* **RECORDS SUPPLIED**:
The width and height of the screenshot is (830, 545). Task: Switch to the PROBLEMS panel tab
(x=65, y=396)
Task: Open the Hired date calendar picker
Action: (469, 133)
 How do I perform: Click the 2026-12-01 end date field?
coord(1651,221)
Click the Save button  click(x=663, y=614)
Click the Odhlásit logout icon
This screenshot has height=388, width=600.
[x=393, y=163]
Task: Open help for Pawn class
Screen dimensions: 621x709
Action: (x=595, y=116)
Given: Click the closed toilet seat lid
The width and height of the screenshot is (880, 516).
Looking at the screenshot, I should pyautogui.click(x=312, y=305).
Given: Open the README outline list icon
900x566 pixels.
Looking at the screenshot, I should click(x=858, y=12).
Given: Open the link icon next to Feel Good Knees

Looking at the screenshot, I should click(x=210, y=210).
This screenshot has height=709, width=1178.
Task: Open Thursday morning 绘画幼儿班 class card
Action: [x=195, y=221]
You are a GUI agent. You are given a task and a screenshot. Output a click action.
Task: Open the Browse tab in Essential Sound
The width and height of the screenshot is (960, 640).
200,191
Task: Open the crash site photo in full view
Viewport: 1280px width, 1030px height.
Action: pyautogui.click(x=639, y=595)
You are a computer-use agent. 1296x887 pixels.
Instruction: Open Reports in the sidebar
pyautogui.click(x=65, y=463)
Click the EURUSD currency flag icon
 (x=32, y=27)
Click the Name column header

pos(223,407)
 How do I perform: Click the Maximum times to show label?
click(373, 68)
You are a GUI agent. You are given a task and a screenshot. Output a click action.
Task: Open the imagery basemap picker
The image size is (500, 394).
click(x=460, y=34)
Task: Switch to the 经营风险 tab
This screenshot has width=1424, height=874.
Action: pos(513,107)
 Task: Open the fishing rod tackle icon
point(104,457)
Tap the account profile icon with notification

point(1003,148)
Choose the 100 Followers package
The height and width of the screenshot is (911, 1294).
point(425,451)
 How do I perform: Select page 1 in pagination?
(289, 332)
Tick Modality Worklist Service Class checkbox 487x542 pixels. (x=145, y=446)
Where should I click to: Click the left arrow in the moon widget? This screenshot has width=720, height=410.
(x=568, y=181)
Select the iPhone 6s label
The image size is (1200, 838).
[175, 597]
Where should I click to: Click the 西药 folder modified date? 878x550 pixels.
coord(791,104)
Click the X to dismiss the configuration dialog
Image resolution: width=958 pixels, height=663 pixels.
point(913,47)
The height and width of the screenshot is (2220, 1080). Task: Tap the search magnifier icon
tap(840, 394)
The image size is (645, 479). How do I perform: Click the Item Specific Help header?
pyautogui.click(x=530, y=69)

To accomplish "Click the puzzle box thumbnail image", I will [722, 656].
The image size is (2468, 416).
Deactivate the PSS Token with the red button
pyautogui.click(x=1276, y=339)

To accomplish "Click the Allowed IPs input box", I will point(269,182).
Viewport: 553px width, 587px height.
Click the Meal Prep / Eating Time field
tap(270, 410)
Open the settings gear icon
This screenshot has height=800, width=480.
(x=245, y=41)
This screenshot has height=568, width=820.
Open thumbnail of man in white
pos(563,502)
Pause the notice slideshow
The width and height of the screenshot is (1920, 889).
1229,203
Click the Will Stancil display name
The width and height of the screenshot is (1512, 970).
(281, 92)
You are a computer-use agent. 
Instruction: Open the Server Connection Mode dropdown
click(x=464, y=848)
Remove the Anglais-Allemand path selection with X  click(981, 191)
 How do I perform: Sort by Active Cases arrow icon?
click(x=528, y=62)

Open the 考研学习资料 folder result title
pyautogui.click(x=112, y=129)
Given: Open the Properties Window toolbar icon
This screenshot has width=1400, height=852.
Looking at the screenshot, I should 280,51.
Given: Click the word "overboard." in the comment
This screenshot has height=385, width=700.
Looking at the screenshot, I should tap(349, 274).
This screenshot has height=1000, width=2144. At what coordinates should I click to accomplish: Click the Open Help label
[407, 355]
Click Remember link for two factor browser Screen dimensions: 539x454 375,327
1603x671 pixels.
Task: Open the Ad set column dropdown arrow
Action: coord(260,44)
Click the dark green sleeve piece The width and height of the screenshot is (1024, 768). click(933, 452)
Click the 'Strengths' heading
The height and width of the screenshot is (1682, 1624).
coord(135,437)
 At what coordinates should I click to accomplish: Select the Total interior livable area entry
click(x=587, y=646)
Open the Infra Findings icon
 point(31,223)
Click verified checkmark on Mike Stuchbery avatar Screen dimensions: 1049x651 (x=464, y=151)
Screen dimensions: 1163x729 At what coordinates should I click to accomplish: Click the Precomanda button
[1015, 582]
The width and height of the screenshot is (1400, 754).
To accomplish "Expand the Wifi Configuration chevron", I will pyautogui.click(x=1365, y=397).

* **TASK PROMPT**:
Word for word, restate the lines above from the line containing "Given: Open the link" through the line containing "Task: Open the Browse tab in Essential Sound", with both included and nothing else.

* **ANSWER BOX**:
Given: Open the link icon next to Feel Good Knees

Looking at the screenshot, I should click(x=210, y=210).
This screenshot has height=709, width=1178.
Task: Open Thursday morning 绘画幼儿班 class card
Action: [x=195, y=221]
You are a GUI agent. You are given a task and a screenshot. Output a click action.
Task: Open the Browse tab in Essential Sound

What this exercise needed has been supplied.